Answer these from the blog post below about the Odanadi-uk launch:
1. In which museum was the launch held?
2. What does the word 'odanadi' mean?
3. What were the little bags handed out at the end of the evening made from?

---------- SOURCE EXCERPT ----------

The Imagination of Trees

Welcome to The Imagination of Trees.
This is my blog for 2010
Jess

Wednesday, 15 October 2008

Odanadi-uk.org

Last night we went to the official launch of the charity which my niece helped to set up. She is now a trustee. It was a fabulous occasion in London's Docklands/Canary wharf at the Docklands Museum which has been concerned to address the issues of Slavery in the past. It was particularly apt as this charity Odanadi-uk.org is specifically concerned with present day Slavery. Odanadi-uk is set up to fund-raise and awareness-raise for Odanadi-India who work with the results of Sex-trafficking, sexual exploitation and abuse in India. The charity works with women, girls and boys enslaved to the sex-industry, exploited and then subsequently destitute in Mysore, India. They house the children of women forced to become prostitutes.

The evening was very moving because it was intensely personal, we had a very positive and affirming photographic exhibition to look at. We were even given the names and stories of the women. We had a photographer's commentary of the experience of photographing some of the young girls in India. We watched a film of the place and heard more heart-wrenching stories. We were inspired by the founders of the charity in India, listened to a speech by Katherine Hamnett and all the time were reminded of the charity's name 'odanadi' which means 'soul-mate'. The charity has an ethos which is concerned with equality, it is not patronising, does not put any conditions on the money given and insists that people work in a voluntary capacity for the organisation. Therefore all the money goes directly to India without being wasted on admin costs. The venue was given free-of-charge, and everything was done at minimal cost.

What impressed me most was that the founders of Odanadi-India and Odanadi-UK all insisted that this kind of work is concerned with global-solidarity. Words like 'brotherhood', 'sisterhood', 'soul-mates' and other words concerned with intimacy and relationship were used frequently. The founders of Odanadi-India had flown over to speak to their UK fund-raisers, and there was a film made of the charity by a woman who had visited the area to witness for herself the work being done there.

At the end of the evening we were given some little bags made from re-cycled newspaper by the women in India and on each bag was a photo of the project. We were constantly reminded of our connections.

---------- DATA SEGMENT ----------

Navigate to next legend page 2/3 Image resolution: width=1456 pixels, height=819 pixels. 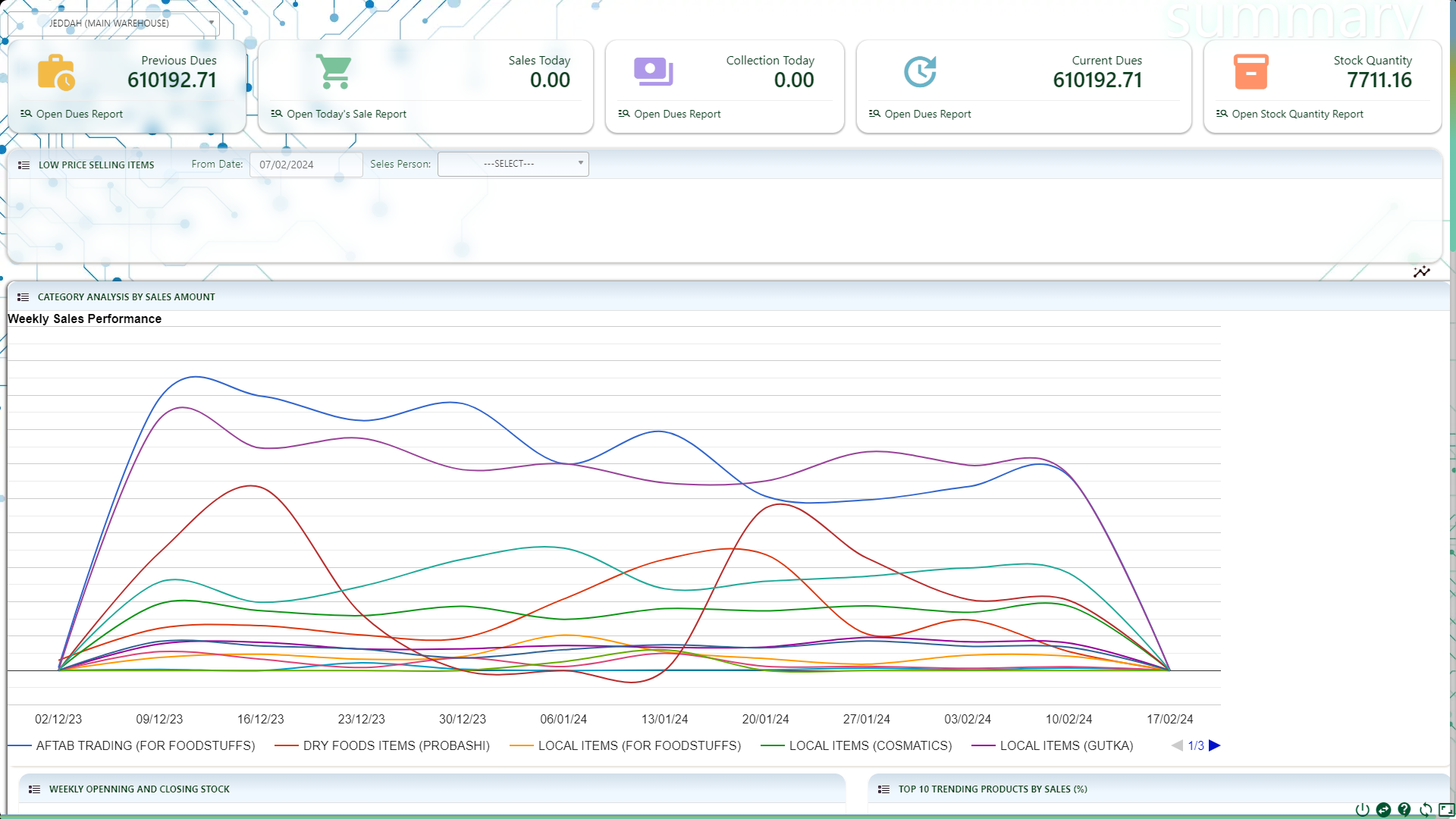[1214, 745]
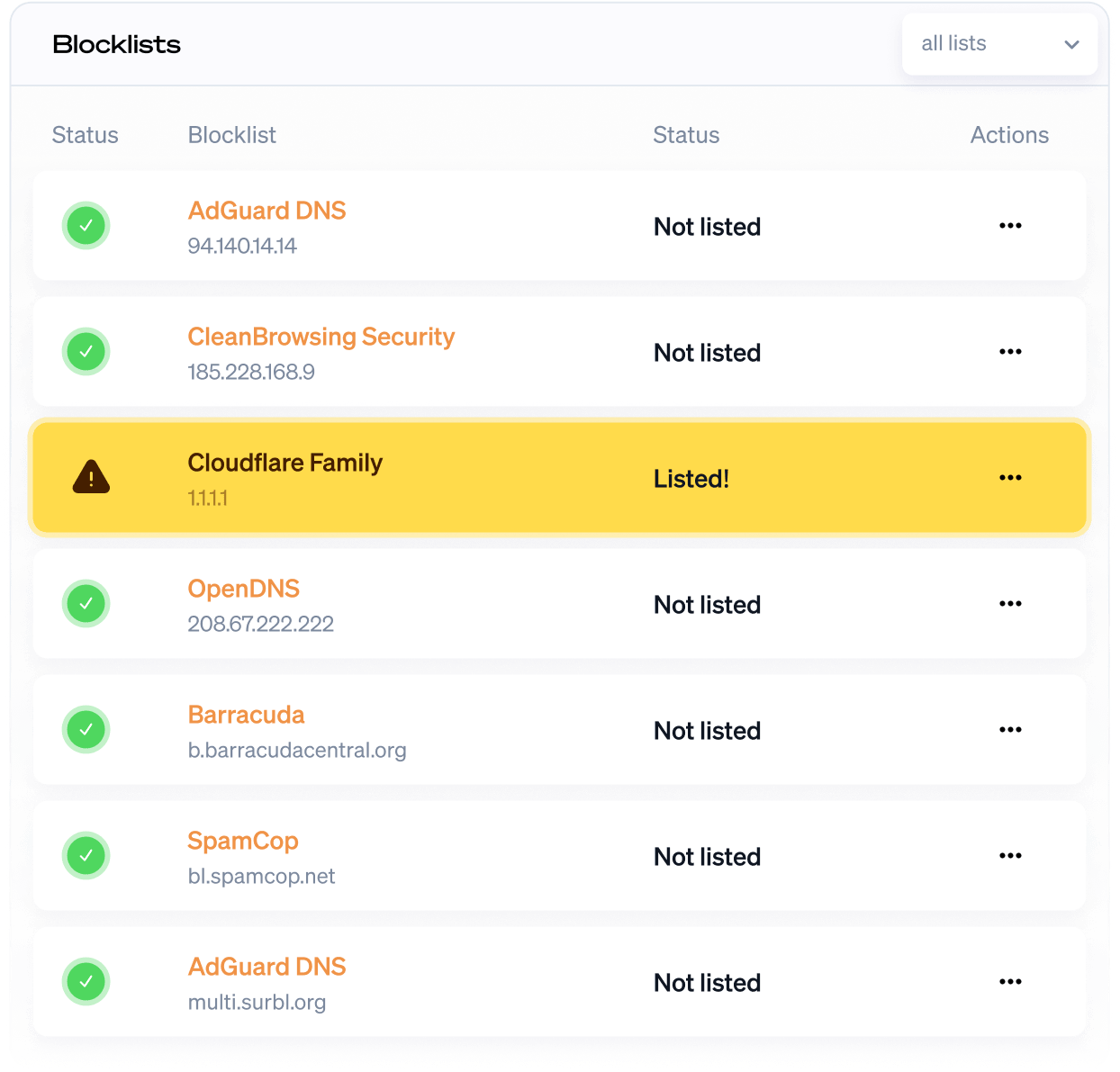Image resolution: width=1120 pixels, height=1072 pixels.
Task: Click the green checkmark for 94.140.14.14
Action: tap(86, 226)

----------

▶ [EXPECTED OUTPUT]:
1. The Docklands Museum
2. Soul-mate
3. Recycled newspaper